* _DATASET_:

* START *

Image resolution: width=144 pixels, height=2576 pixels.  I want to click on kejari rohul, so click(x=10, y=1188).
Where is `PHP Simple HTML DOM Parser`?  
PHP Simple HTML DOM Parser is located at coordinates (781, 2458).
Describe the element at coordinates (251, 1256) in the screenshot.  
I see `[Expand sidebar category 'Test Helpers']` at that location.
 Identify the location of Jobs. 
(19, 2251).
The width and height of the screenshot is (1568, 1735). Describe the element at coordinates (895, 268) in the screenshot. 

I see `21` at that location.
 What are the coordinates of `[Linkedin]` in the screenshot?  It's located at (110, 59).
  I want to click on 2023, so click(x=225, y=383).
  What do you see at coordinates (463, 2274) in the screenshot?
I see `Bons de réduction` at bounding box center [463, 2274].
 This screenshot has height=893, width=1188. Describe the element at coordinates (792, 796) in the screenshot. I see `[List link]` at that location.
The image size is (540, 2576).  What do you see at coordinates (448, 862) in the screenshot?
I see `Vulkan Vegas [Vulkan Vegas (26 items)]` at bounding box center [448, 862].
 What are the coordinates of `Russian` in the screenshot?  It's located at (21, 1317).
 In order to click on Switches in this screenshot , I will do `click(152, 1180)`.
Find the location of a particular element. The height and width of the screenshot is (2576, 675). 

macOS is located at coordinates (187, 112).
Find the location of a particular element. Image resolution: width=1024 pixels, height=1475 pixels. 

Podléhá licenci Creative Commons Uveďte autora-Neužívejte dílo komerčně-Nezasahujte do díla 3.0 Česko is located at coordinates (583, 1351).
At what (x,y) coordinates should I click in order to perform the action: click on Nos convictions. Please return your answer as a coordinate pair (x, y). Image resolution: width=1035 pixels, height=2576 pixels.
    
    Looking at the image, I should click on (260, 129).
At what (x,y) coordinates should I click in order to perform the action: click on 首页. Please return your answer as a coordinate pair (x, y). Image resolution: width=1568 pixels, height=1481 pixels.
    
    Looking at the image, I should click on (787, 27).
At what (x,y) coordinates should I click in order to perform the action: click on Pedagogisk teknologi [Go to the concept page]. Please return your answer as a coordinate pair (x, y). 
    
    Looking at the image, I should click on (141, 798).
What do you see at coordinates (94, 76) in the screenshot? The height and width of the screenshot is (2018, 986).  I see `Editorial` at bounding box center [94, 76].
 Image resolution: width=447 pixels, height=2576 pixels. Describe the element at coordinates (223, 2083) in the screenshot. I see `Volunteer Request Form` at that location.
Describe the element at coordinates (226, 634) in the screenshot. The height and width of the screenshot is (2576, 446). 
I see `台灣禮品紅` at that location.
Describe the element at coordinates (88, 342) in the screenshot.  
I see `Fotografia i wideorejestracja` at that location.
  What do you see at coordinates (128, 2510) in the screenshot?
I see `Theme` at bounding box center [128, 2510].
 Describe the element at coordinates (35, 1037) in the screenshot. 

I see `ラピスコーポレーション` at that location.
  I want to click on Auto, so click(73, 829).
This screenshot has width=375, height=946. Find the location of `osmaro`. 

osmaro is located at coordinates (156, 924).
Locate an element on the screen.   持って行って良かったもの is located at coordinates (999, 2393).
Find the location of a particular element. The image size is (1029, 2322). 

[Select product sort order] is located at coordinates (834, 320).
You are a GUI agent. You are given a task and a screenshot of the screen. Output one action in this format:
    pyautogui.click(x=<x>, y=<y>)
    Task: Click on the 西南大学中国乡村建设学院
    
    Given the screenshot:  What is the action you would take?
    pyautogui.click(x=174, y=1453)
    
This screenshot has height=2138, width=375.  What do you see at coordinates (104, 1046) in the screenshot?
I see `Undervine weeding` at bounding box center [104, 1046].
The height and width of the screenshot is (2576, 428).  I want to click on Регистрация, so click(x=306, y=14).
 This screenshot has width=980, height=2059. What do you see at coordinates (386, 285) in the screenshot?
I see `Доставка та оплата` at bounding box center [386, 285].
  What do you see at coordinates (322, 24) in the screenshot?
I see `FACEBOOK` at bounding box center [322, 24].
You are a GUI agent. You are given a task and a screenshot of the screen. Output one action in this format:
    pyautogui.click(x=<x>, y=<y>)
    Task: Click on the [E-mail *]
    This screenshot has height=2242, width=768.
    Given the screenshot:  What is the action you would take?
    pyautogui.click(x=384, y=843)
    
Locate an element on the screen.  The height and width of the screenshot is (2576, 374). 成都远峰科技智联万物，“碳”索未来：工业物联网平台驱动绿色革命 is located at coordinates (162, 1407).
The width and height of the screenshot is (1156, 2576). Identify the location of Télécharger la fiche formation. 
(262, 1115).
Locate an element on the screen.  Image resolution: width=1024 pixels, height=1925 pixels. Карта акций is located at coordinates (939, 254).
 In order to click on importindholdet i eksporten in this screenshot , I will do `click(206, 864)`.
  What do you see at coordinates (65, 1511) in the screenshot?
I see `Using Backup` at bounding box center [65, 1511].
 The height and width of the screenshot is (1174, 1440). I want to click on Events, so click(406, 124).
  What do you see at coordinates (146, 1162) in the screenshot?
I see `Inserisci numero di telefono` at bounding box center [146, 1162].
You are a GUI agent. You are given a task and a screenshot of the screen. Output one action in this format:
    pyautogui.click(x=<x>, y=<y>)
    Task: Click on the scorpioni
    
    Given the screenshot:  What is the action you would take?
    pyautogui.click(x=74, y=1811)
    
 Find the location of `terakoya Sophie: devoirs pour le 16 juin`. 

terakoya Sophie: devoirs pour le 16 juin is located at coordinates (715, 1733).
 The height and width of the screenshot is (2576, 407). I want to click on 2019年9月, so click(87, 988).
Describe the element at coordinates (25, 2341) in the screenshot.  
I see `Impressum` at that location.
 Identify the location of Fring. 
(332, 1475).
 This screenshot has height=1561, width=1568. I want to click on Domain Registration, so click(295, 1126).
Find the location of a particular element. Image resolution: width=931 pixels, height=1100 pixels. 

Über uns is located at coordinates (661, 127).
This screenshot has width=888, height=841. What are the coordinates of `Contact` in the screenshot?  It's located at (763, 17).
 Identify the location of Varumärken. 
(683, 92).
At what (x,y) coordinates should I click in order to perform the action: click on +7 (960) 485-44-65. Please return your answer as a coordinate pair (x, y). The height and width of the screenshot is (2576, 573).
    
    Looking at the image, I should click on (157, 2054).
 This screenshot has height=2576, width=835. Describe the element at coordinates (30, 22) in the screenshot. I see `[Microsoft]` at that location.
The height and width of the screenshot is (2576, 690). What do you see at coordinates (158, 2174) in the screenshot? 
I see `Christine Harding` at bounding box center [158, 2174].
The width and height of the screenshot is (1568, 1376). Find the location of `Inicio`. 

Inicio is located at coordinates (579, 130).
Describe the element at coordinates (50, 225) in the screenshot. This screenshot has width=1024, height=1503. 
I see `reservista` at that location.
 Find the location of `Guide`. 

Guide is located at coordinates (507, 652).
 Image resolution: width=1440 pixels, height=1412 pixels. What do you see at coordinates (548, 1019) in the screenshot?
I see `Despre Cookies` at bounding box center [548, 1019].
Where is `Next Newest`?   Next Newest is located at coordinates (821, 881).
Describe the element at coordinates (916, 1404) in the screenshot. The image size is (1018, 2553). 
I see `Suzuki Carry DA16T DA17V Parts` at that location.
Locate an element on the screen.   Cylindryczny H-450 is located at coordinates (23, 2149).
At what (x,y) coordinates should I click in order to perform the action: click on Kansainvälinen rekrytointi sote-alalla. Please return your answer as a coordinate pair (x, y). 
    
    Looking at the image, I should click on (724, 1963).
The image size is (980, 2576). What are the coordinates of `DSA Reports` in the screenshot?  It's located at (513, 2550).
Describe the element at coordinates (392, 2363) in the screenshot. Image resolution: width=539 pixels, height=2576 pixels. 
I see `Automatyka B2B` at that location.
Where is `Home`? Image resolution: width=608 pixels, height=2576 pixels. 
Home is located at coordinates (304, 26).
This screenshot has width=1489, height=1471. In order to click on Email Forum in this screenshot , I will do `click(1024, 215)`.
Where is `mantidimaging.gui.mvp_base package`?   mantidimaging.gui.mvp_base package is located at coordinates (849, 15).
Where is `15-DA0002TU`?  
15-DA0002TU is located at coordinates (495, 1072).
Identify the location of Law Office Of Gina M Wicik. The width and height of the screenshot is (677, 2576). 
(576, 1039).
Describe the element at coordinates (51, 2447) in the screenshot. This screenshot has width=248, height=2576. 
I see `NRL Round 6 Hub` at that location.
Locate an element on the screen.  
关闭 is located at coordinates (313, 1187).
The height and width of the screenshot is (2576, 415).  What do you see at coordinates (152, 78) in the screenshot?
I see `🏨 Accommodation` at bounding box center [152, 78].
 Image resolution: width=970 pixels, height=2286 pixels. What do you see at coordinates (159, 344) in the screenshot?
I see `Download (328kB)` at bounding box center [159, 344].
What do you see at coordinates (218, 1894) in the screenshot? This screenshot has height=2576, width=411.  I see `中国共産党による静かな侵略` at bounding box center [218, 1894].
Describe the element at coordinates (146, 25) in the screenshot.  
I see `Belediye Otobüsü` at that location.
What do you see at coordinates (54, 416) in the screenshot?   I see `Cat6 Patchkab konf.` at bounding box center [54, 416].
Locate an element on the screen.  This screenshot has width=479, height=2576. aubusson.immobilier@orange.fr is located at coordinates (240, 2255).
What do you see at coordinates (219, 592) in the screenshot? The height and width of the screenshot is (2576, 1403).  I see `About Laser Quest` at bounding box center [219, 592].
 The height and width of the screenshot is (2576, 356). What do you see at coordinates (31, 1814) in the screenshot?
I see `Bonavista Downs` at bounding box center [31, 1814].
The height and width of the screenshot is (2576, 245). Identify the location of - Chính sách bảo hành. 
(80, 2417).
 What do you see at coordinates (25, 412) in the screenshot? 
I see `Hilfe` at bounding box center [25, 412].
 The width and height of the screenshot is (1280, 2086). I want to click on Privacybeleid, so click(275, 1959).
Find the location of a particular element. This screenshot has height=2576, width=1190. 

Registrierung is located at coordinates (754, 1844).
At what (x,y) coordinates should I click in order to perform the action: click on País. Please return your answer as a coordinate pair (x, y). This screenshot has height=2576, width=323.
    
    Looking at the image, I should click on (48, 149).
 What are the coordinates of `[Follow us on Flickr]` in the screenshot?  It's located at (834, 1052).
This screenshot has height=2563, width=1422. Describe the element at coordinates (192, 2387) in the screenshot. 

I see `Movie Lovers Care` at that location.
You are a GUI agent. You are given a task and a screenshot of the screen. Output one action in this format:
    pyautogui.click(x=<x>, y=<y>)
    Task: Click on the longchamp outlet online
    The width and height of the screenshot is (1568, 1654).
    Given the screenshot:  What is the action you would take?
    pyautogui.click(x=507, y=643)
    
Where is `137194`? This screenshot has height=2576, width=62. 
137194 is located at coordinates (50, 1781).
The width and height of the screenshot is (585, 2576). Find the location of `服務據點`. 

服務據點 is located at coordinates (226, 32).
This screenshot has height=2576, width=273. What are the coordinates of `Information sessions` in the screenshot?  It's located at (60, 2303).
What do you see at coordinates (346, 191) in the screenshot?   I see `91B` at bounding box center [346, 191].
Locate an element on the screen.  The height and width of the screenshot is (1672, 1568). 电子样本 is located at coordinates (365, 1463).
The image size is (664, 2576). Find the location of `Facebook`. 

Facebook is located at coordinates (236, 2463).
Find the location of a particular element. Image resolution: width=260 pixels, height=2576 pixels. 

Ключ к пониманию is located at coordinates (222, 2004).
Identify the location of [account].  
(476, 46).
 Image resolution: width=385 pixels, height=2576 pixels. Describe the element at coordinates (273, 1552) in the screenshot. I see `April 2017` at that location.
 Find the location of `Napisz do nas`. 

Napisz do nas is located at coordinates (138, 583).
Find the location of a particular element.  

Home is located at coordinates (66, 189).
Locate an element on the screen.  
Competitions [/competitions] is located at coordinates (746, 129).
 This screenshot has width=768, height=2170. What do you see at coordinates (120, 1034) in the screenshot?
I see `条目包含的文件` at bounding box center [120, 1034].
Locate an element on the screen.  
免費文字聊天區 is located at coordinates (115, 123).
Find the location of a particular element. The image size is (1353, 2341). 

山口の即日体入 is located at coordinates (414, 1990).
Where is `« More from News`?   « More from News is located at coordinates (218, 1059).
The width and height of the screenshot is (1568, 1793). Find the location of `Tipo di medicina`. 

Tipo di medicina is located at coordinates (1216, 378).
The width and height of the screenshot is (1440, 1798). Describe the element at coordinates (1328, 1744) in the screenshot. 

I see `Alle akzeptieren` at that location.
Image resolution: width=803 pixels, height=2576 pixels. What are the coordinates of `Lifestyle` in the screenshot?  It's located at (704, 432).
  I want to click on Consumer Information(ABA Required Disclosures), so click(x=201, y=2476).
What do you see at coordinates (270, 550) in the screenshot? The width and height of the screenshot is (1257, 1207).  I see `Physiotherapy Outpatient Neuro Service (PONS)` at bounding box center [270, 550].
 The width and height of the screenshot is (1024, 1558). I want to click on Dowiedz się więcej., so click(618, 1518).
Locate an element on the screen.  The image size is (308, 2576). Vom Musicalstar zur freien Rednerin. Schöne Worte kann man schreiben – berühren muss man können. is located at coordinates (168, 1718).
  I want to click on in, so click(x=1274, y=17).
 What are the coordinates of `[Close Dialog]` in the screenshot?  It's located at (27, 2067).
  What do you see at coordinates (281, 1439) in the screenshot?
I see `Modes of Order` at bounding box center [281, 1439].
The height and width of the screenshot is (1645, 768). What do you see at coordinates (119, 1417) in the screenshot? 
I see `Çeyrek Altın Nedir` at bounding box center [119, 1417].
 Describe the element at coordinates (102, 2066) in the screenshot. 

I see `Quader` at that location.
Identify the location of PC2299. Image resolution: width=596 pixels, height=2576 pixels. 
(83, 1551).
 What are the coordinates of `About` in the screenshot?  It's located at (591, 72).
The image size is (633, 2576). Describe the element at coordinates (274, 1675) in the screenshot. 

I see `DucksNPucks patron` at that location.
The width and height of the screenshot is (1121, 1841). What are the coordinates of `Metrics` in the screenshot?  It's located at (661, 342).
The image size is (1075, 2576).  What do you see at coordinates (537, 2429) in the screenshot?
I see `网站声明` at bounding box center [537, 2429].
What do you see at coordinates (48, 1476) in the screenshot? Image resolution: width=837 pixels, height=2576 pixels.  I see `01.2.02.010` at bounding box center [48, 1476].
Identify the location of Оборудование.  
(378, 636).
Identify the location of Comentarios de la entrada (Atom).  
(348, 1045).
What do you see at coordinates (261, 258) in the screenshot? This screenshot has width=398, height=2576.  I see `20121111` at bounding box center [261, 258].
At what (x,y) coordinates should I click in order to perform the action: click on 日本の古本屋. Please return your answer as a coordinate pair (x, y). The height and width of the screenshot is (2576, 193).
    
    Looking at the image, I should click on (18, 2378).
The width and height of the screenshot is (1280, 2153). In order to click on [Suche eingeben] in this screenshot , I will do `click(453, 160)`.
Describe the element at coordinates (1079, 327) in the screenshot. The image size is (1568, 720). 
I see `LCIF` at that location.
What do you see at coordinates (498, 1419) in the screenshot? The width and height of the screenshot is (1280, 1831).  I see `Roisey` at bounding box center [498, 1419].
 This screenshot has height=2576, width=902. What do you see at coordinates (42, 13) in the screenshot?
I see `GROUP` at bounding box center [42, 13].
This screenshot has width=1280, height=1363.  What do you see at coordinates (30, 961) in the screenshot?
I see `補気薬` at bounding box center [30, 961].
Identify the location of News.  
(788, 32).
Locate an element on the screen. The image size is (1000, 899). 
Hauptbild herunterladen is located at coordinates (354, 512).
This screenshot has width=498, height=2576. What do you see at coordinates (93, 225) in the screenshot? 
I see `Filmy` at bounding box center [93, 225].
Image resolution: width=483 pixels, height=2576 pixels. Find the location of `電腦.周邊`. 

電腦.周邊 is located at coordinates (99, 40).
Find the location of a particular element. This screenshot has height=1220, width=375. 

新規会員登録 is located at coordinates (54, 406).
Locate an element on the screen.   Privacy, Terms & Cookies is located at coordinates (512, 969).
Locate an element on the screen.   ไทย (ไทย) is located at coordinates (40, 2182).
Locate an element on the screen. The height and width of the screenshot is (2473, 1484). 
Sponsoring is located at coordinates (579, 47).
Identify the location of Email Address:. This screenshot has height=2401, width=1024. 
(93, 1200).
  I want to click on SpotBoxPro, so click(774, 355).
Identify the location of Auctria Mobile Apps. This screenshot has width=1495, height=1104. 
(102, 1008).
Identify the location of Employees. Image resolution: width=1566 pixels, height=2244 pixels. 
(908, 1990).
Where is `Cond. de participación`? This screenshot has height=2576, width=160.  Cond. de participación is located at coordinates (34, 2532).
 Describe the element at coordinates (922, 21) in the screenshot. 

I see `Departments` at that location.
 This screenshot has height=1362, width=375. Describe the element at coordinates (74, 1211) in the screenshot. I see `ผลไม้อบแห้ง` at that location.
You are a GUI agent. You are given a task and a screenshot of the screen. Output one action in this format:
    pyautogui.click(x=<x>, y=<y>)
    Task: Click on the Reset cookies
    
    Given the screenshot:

* END *

* _EXERCISE DETAILS_:
Can you convert the lines of the listing above, from the line containing "coordinates (162, 1407)." through the line containing "(262, 1115).", inclusive, into a JSON list of strings with one string per line and blank lines omitted?

* _OUTPUT BELOW_:
[
  "Locate an element on the screen.  The height and width of the screenshot is (2576, 374). 成都远峰科技智联万物，“碳”索未来：工业物联网平台驱动绿色革命 is located at coordinates (162, 1407).",
  "The width and height of the screenshot is (1156, 2576). Identify the location of Télécharger la fiche formation. ",
  "(262, 1115)."
]